*SEZIONE DOCUMENTO:*
..........
Eduardo
e la prigionia ellenica
di Peppe D'Urzo
Un altro storico racconto di chi ha vissuto le esperienze della dura e
tremenda guerra. A rinfrescare i propri ricordi sono i momenti vissuti
lontano dai propri affetti familiari e dalla terra natia. Nel "tableau"
del passato si riflettono gli aspetti e i "ritratti" della vita,
specialmente quella trascorsa e già vissuta. Ed il suo vissuto viene
riportato da Eduardo Brancaleone (nato a Torre del Greco nel 1923, da
Eduardo e Giusta Liguoro, e coniugato con Antonietta Sorrentino), dalla
sorella Maria e dai
fratelli Vincenzo (1916), deceduto, Giuseppe(1918), deceduto, Nunziata
coniugata con Domenico Di Martino, detto: "Mimì 'a punzense", in quanto
la nonna materna, nativa di Ponza (Lt) gestiva una trattoria in Largo
Fontana; Mimì era brigadiere dei Vigili Urbani di Torre del Greco
(entrambi deceduti) .
L'Italia in guerra chiama i suoi figli ed Eduardo parte nella Regia
Marina Militare. Con la qualifica di cannoniere imbarca sul
cacciatorpediniere "Euro"(della classe Turbine), poi sarà destinato ad
Atene in Grecia. Sul suolo ellenico i soldati italiani ben sapranno
dividere le difficoltà della guerra con la gente del popolo, saranno
apprezzati ed inevitabilmente ci saranno sentimentali "feelings" con il
gentil sesso locale: i bei giovanottoni italiani in divisa con stellette
saranno definiti dalle greche: l'armata di Sagapò (dell'amore).
L'8 settembre 1943 (fatidica data dell'armistizio) vede il totale
"sbandamento" delle Forze armate italiane, in particolare quelle
impegnate al di là della patria. Il nostro cannoniere rimarrà nascosto
per un po' di tempo a casa di una donna che aiuterà a tirare avanti:
cominciano i rastrellamenti dei tedeschi a caccia di uomini da inviare
nei campi di lavoro in Germania ed egli sarà costretto ad andarsene.
Scappa di qua, scappa di là (con una carta d'identità falsa di un
cittadino greco di nome: Spiros Milonas) ma non si intravede alcuna via
di fuga. In preda a smarrimento e timoroso panico, si presenta
spontaneamente in un campo di prigionia ad Atene (località: Gudì)
gestito dai tedeschi; la vita del campo era durissima ed il cibo
scarseggiava.
..........
*COSA FARE:*
**A)** Secondo il racconto sulla prigionia ellenica, su quale cacciatorpediniere si imbarca Eduardo con la qualifica di cannoniere?
**B)** Per favore, porta avanti il racconto sulla prigionia ellenica di Eduardo, riprendendo subito dopo l'ultima frase sul campo di Gudì.
Le voci riportate più avanti non sono necessarie.
..........
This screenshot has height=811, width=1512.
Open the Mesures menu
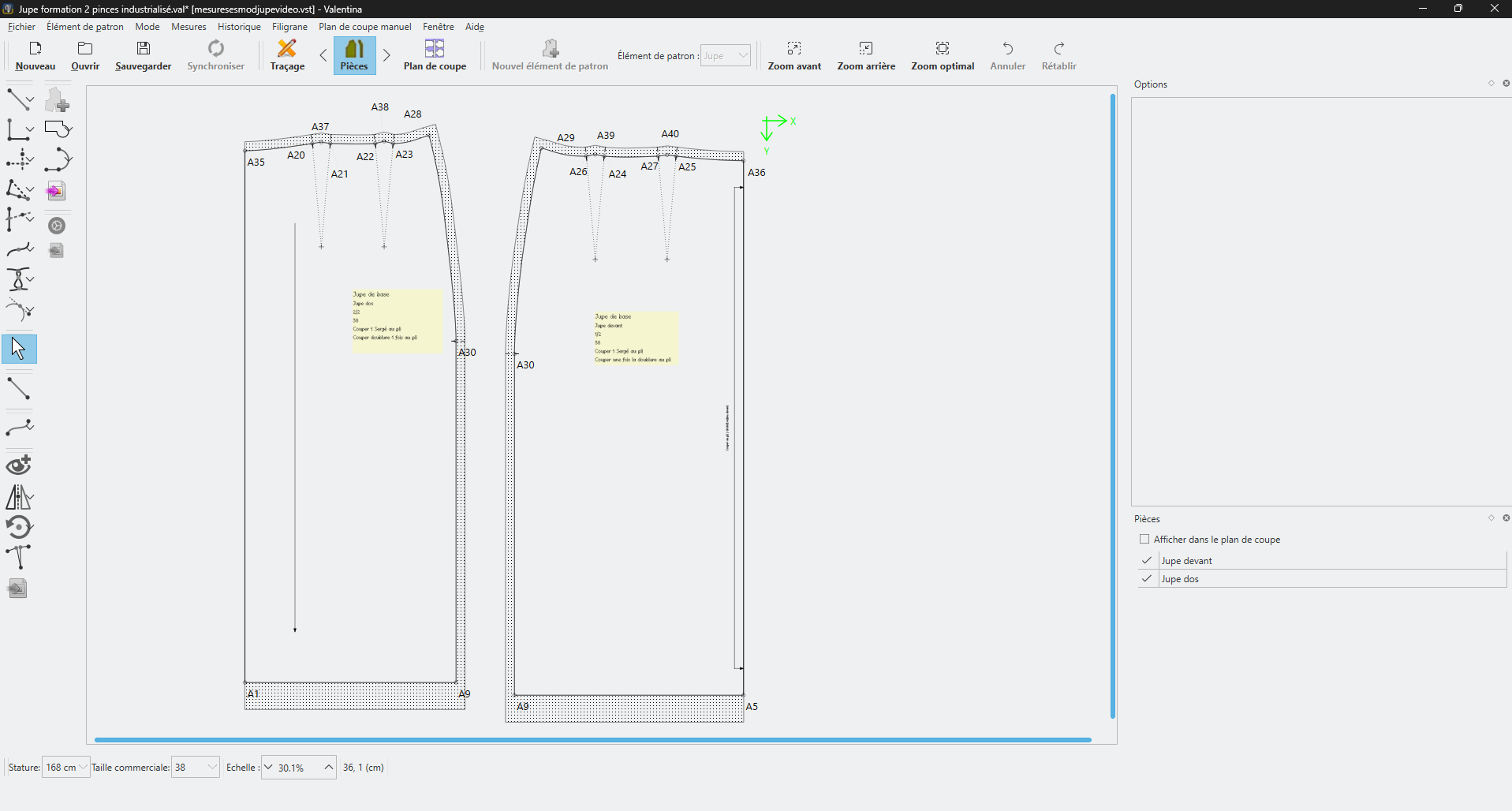click(x=189, y=27)
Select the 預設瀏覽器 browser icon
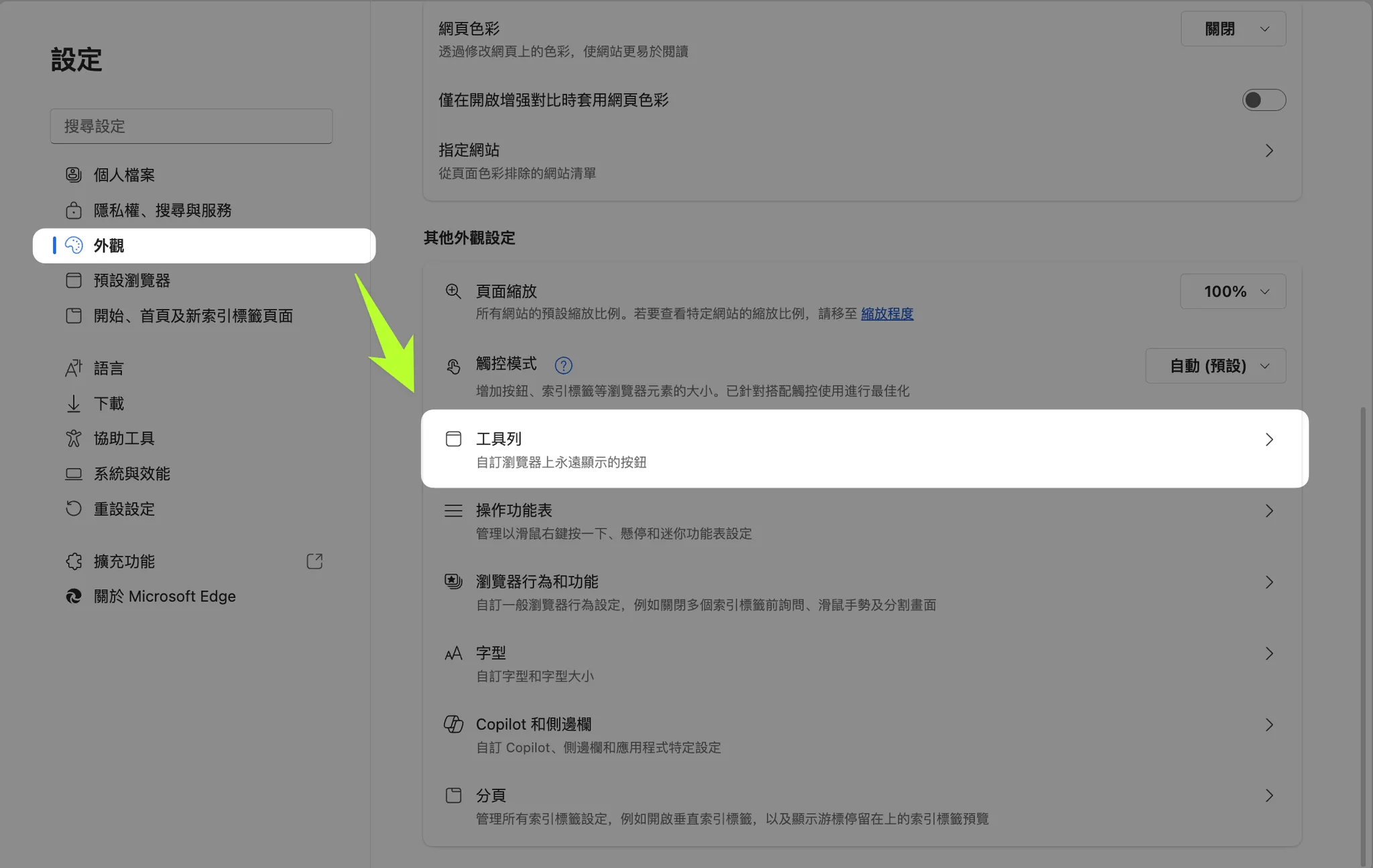The height and width of the screenshot is (868, 1373). point(74,281)
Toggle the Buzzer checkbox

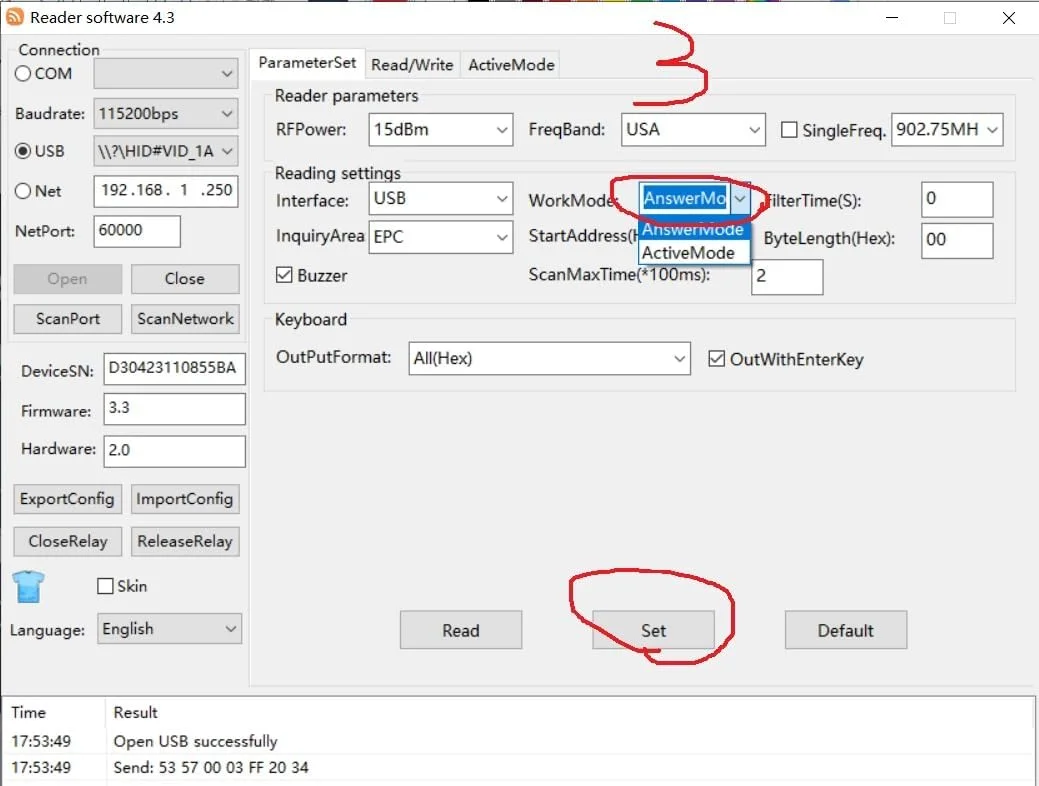[x=284, y=275]
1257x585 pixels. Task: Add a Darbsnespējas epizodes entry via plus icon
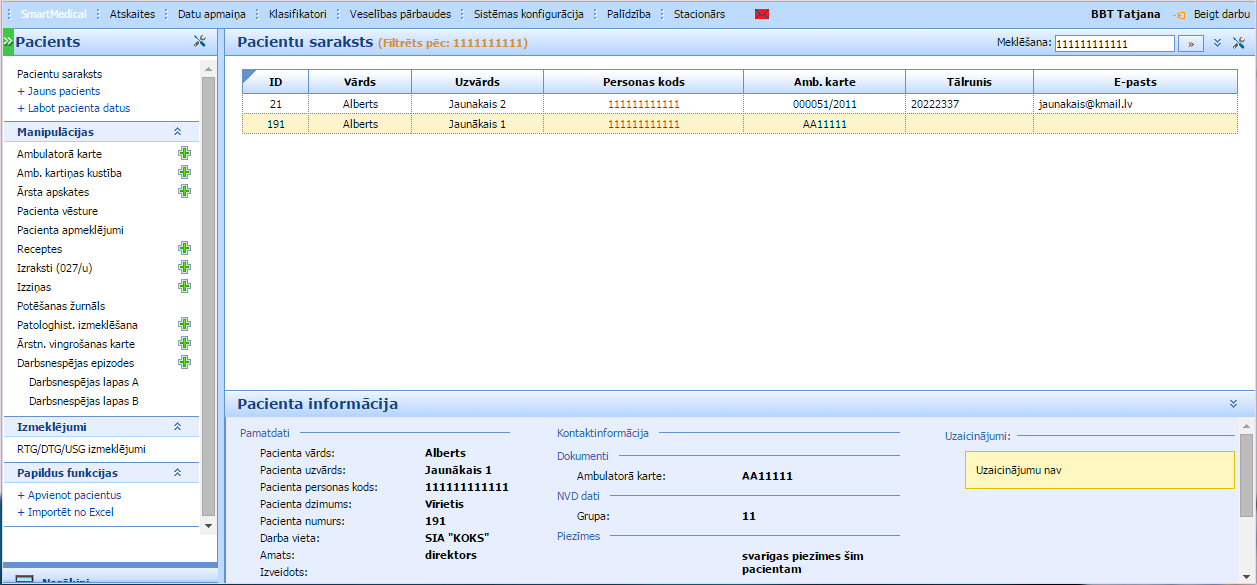click(x=184, y=363)
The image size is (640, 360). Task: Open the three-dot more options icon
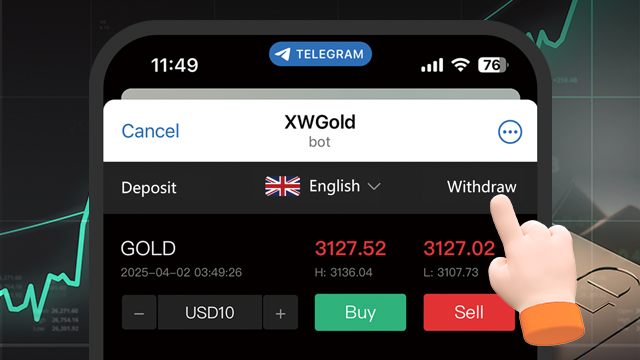pyautogui.click(x=510, y=132)
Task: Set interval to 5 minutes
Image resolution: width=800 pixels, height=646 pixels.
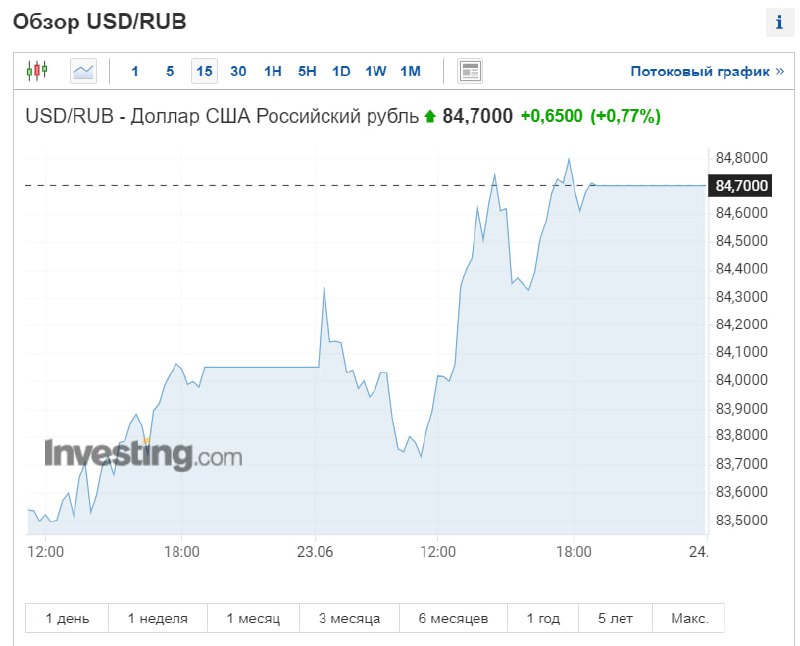Action: tap(170, 71)
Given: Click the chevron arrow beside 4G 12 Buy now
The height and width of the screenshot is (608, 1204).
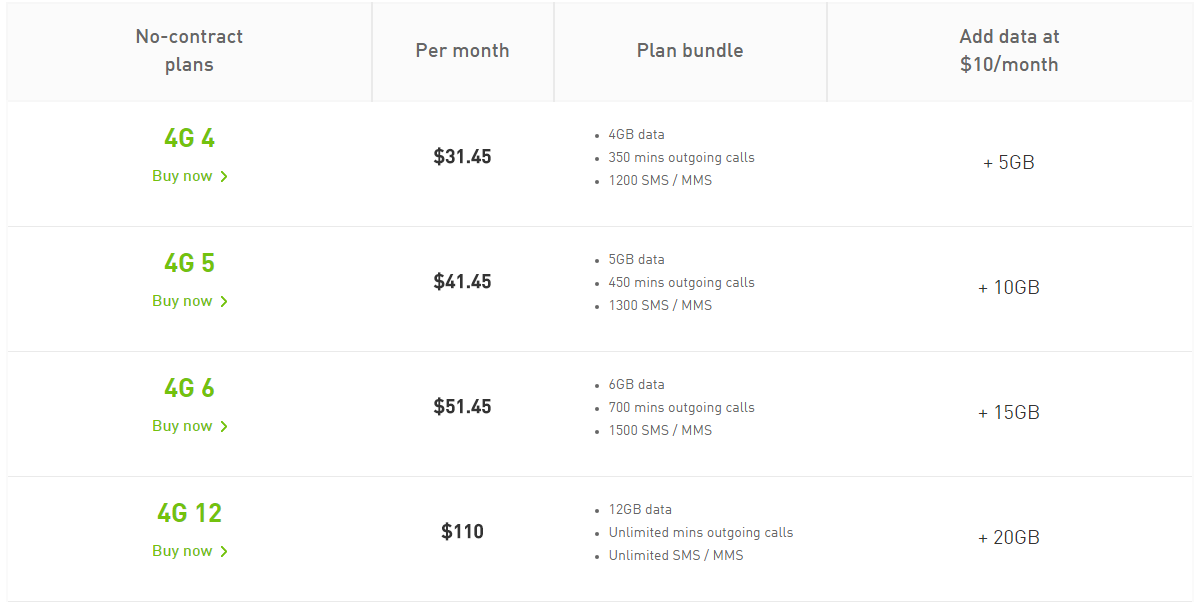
..........
*RISPOSTE AI COMPITI:*
**A)** Sul cacciatorpediniere "Euro", della classe Turbine.

**B)**
Per meglio condurre l'esistenza e salvare la pellaccia,
decide, dopo una ponderata meditazione, di aderire alla Rsi (Repubblica
Sociale Italiana, costituita nell'Italia centro-settentrionale il 23
settembre 1943 con capitale provvisoria a Salò).
Gli Italiani, posti di fronte a questa "storica" circostanza resteranno
"divisi" anche nei campi di prigionia; ognuno farà la propria scelta a
prescindere da ideali e credi socio-politici: solo la storia sarà
testimone di quanto accadde nei lager dove vigeva una sola speranza, la
sopravvivenza... in nome della quale molti, a ricordo di quanti non ce
la fecero, poterono far ritorno a casa e riabbracciare i propri cari.
Le condizioni di vita per Eduardo cominciarono a migliorare un poco,
qualcosa sotto i denti si riusciva a mettere. Lavorò nelle stalle,
adibite alla pulizia dei cavalli, con retribuzione in moneta tedesca e
nelle libere uscite, raccoglieva tartarughe, buone da mangiare per i
soldati germanici. Fu destinato in un altro |
campo, ove c'erano molti italiani: gli alleati avanzarono ed i tedeschi
si ritirarono, rimase alloggiato presso un'abitazione di una vecchia
signora fino al rimpatrio che avvenne sul bastimento "Sant'Andrea" che approdò
in quel di Taranto. Dopo essere stato interrogato dalle autorità
italiane, rimase per più di venti giorni in un campo di discriminazione a Francavilla
Fontana (Brindisi) e continuò il servizio militare a Roma (ordinanza ad un Capitano di Fregata) fino al
congedo che avvenne agli inizi del 1946.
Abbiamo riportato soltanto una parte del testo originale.